Any multi-digit number is preceded by a non-digit:
'@' for a 2-digit number
'#' for 3 digits
'$' for 4 digits
'%' for 5 digits, and
'^' for 6 digits
(Mnemonic: look above the numbers on a qwerty keyboard. A 6-digit number will accommodate 32,590,299,105 consecutive bits. If you need more than that, let me know.)
So '+@1cU6' means 1c (100) '1' bits, then U (30) '0' bits, then 6 '1' bits.
uncompress( $bstr )
This routine uncompresses a compressed bit string (which would have been compressed by the compress() routine above).
It returns a string of '0's and '1's. This string will (normally) then be converted to a bit vector using str2bit() above.
Parameters:
$bstr
A compressed bit string (see compress() above).
Example:
my $bstr = '-134';
my $str = uncompress $bstr; # '01110000'
howmany( $vec, $zero_or_one )
This routine returns a count of the 0 or 1 bits in a bit vector.
Parameters:
$vec
A bit vector.
$zero_or_one
The value you want a count of: 0 or 1. Defaults to 1 if not given.
Examples:
my $vec = str2bit '01010010';
my $ones_count = howmany $vec; # 3
my $zeros_count = howmany $vec, 0; # 5
Note that howmany( $vec, 0 ) will include trailing zero bits.
METHODS
new()
This constructs a Data::Bvec object. Each object represents a single array of integers stored either as a bit vector, a compressed bit string, or an array.
Parameters:
All parameters to new() are named.
bvec=>$bit_vector
Stores a Perl bit vector in the object.
my $vec = str2bit '01110011110001111100001111110001';
my $bv = Data::Bvec::->new( bvec => $vec );
bstr=>$compressed_bit_string
Stores a compressed bit string in the object.
my $bstr = compress bit2str $vec;
my $bv = Data::Bvec::->new( bstr => $bstr );
nums=>\@integers
Stores an array of integers in the object. The order of the array is retained when stored.
my $nums = bit2num $vec;
my $bv = Data::Bvec::->new( nums => $nums );
bvec2nums=>$bit_vector
Accepts a bit vector and stores it as an array of integers (as $self->{nums}).
my $bv = Data::Bvec::->new( bvec2nums => $vec );
nums2bvec=>\@integers
Accepts an array of integers and stores it as a bit vector (as $self->{bvec}). The order of the array is not retained.
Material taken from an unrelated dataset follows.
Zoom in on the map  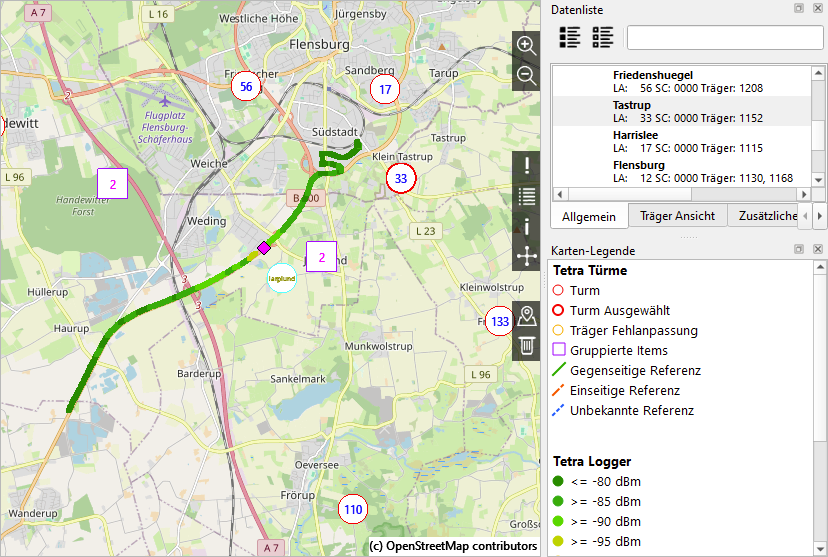[x=526, y=46]
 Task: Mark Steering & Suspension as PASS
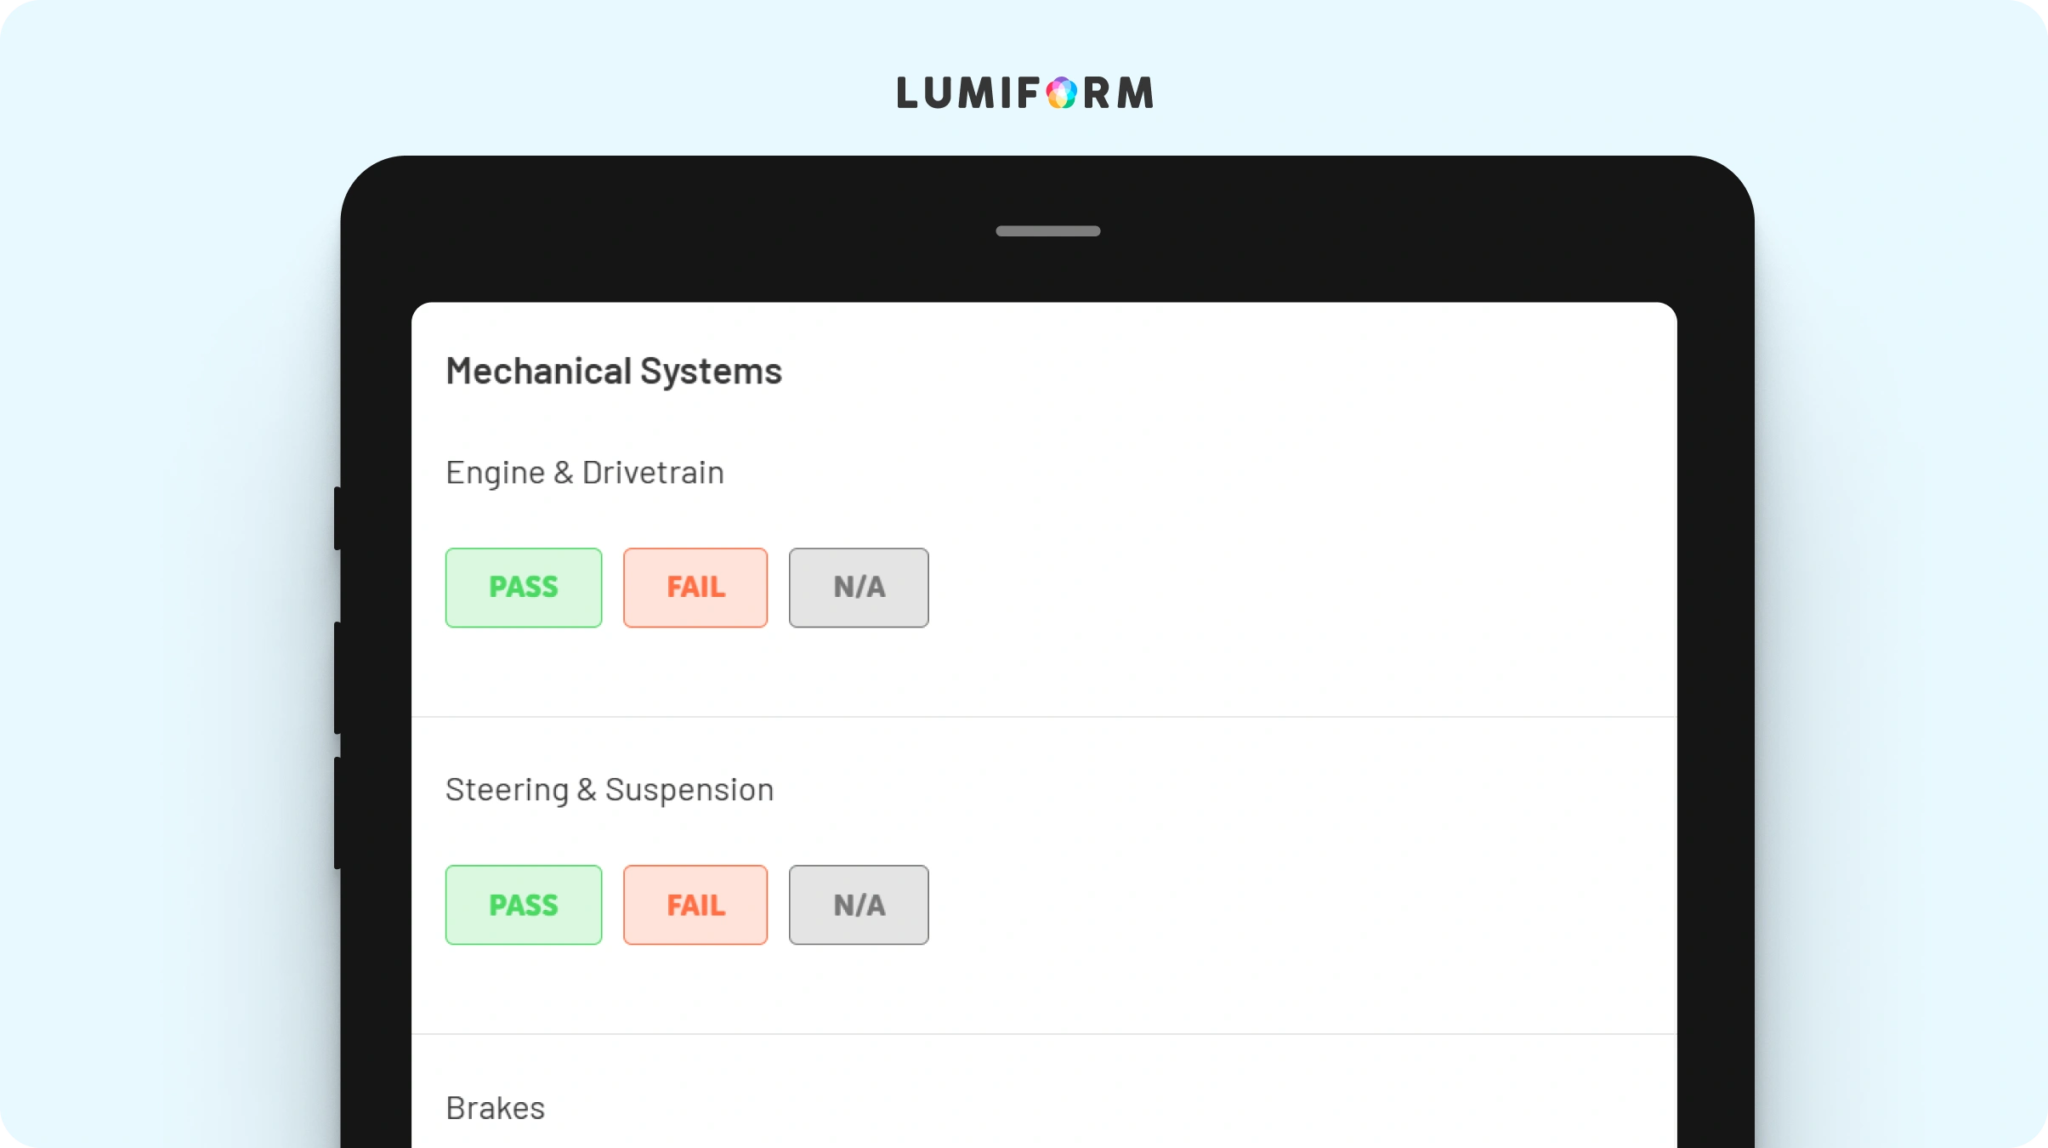[x=524, y=905]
my $bv = Data::Bvec::->new( nums2bvec => $nums );
bvec2bstr=>$bit_vector
Accepts a bit vector and stores it as a compressed bit string (as $self->{bstr}).
my $bv = Data::Bvec::->new( bvec2bstr => $vec );
bstr2bvec=>$compressed_bit_string
Accepts a compressed bit string and stores it as a bit vector (as $self->{bvec}).
my $bv = Data::Bvec::->new( bstr2bvec => $bstr );
bstr2nums=>$compressed_bit_string
Accepts a compressed bit string and stores it as an array of integers (as $self->{nums}).
my $bv = Data::Bvec::->new( bstr2nums => $bstr );
nums2bstr=>\@integers
Accepts an array of integers and stores it as a compressed bit string (as $self->{bstr}). The order of the array is not retained.
my $bv = Data::Bvec::->new( nums2bstr => $nums );
get_bvec()
This routine takes no parameters. It returns a bit vector, regardless how the integers are stored. The object is not changed.
my $vec = $bv->get_bvec();
get_bstr()
This routine takes no parameters. It returns a compressed bit string, regardless how the integers are stored. The object is not changed.
my $bstr = $bv->get_bstr();
get_nums( $beg, $cnt )
This routine returns an array of integers, regardless how the integers are stored. The object is not changed.
Note that if the integers are stored as 'nums' (an array), get_nums() will return them in the same order as the array. If they are stored another way, they will be returned in ascending order.
my @integers = $bv->get_nums(); # list returned in list context
my $ints = $bv->get_nums(); # aref returned in scalar context
Parameters:
$beg
The first integer to return. Unlike array subscripts, the $beg positions start with 1, not 0. If no $beg is given, 1 is assumed.
$cnt
The maximum number of integers (including the first) to return. If no $cnt is given, the rest of the integers are returned.